-- start of Selected excerpt --

David J. Adelman (born March 11, 1972) is a billionaire American businessman and entrepreneur. He is the CEO of Campus Apartments, the co-founder and Chair of FS Investments and the founder of Darco Capital Chair. In October 2022, Adelman became a co-owner of the Philadelphia 76ers and New Jersey Devils.

Early life and education
Adelman was born to a Jewish family and is the grandchild of Sam Wasserman, a Holocaust survivor. He was raised in Penn Valley, Pennsylvania. Starting at the age of 11, the founder of Campus Apartments, Alan Horwitz served as a mentor to Adelman. At age 13, Adelman invested $2,000 of his Bar Mitzvah money with Horwitz and Campus Apartments. Horwitz invested those $2,000 in off-campus student housing near the University of Pennsylvania. At age 17, Adelman purchased his first solely owned investment property. Adelman attended Ohio State University and graduated with a degree in Political Science in 1994. While in college, Adelman worked in the accounting office and as a leasing agent for Campus Apartments. Adelman was accepted into the Temple University Beasley School of Law, but instead opted to become a Property Manager at Campus Apartments.

Career
In 1997, at age 25, Adelman was named the CEO of Campus Apartments after Horwitz became Chairman of Campus Apartments. As CEO of Campus Apartments, Adelman created a partnership between Campus Apartments and the University of Pennsylvania where off-campus apartments would be renovated. As a result, living standards improved and crime-rates dropped in University City. Adelman has worked to expand Campus Apartments outside of the realm of student housing at the University of Pennsylvania. Under his watch, Campus Apartments has built an extended-stay hotel and faculty condos on the University of Pennsylvania's campus and has built apartments at Franklin & Marshall College and Emory University. Adelman's guidance has resulted in Campus Apartments acquiring more than $2 billion in assets. In 2009, Adelman was named the MultiFamily Real Estate Executive of the Year. In October 2022, it was announced that Campus Apartments plans to construct a new 162,000 square foot headquarters on 41st and Walnut streets by 2026 featuring 136 new residential units and office space.

-- end of Selected excerpt --

- _Stated exercise A_
Can you summarize the David J. Adelman biography above in two sentences?
- _Stated exercise B_
Could you carry on the David J. Adelman biography, picking up right after its final sentence?

-- start of Excerpted records --

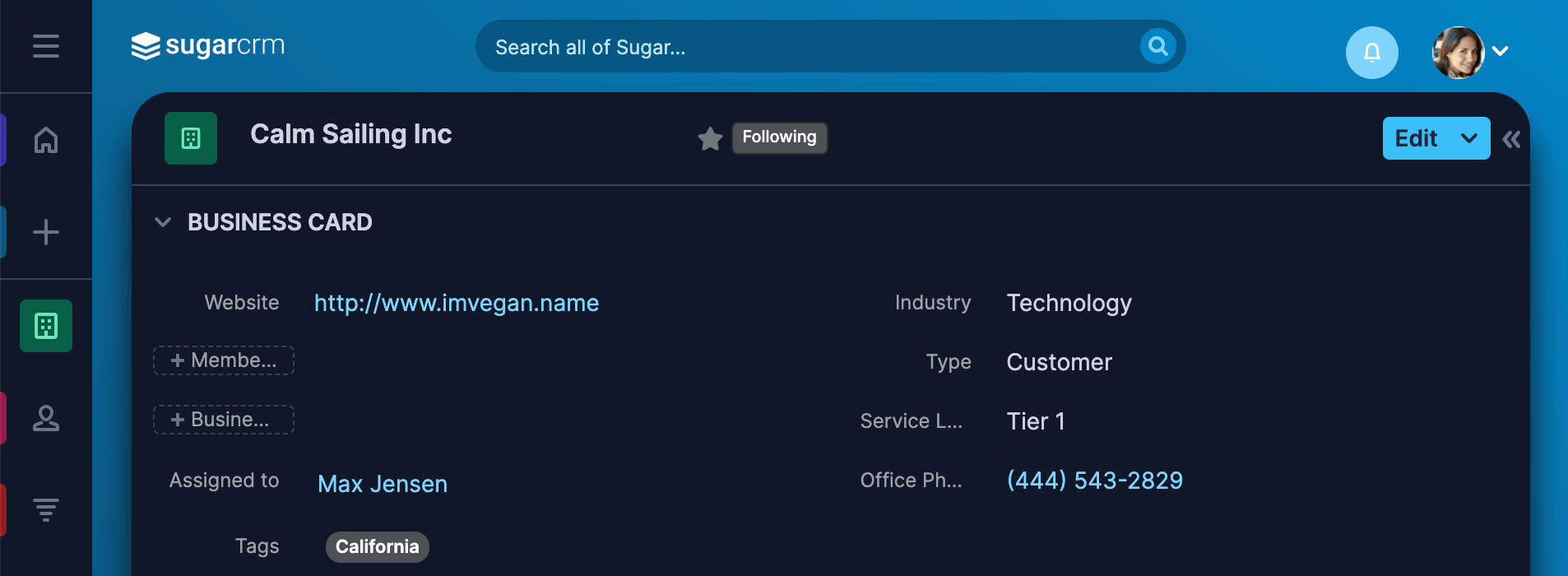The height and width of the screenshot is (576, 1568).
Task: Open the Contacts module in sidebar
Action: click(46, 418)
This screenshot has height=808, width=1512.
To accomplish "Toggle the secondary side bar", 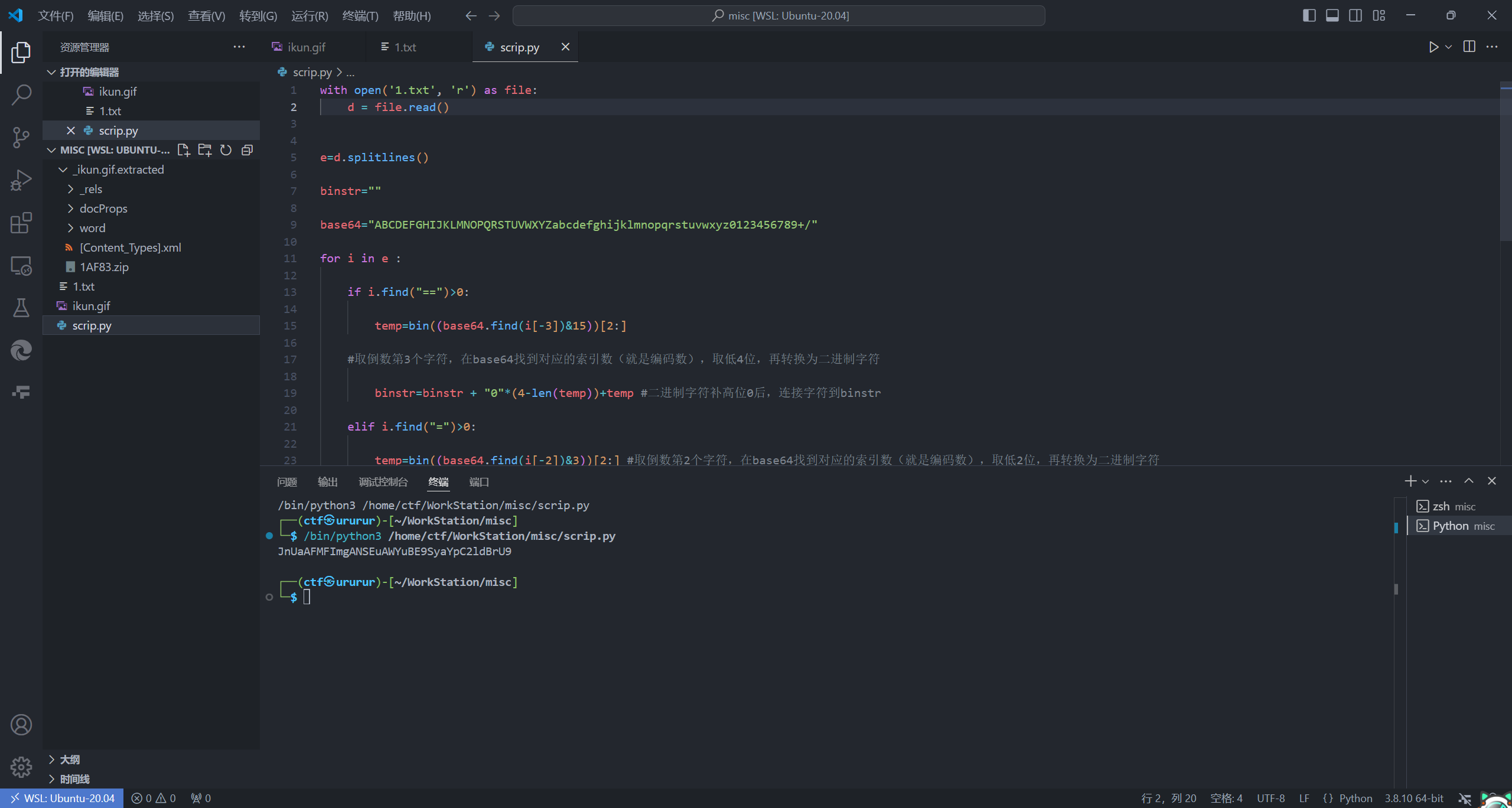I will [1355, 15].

-- end of Excerpted records --

- _Written response A_
David J. Adelman, born March 11, 1972, is a billionaire American businessman who serves as CEO of Campus Apartments and co-founder and Chair of FS Investments, and who became a co-owner of the Philadelphia 76ers and New Jersey Devils in October 2022. Mentored from age 11 by Campus Apartments founder Alan Horwitz, he was named the company's CEO in 1997 at age 25 and expanded it beyond University of Pennsylvania student housing, guiding it to acquire more than $2 billion in assets.

- _Written response B_
In 2007, Adelman co-founded FS Investments, a $24 Billion alternative investment firm, with headquarters in Philadelphia.

In 2013, Adelman, with group of Philadelphia-based investors, led a $30 Million investment into private aviation company Wheels Up, founded by serial entrepreneur Kenny Dichter. Adelman serves as the Lead Director. On December 19, 2019, Delta Air Lines announced it took a stake in Wheels Up to become its largest investor and merged it with its Delta Private Jets subsidiary. On January 5, 2021, Wheels Up announced its acquisition of Mountain Aviation, the 10th largest private jet charter operator in the U.S., bringing its total fleet to 350 aircraft. On February 1, 2021, Wheels Up announced a SPAC-based IPO valued at $2.1 Billion. The deal brings Wheels Up together with SPAC Aspirational Consumer Lifestyle Corp. that counts funds associated with luxury conglomerate LVMH and its boss, Bernard Arnault. It began trading in July 2021 ().

Adelman is also a co-founder of cred.ai, a FinTech company launched in August 2020, that uses AI to establish and improve consumers' credit.  Backed by John Legend, Ben Simmons, Tim Armstrong and Michael Rubin, cred.ai has been called the "Tesla of Banking".

In October 2020 Adelman co-led an investment into VIDE Beverages, a ready-to-drink vodka soda brand, with model, actress and entrepreneur Olivia Culpo.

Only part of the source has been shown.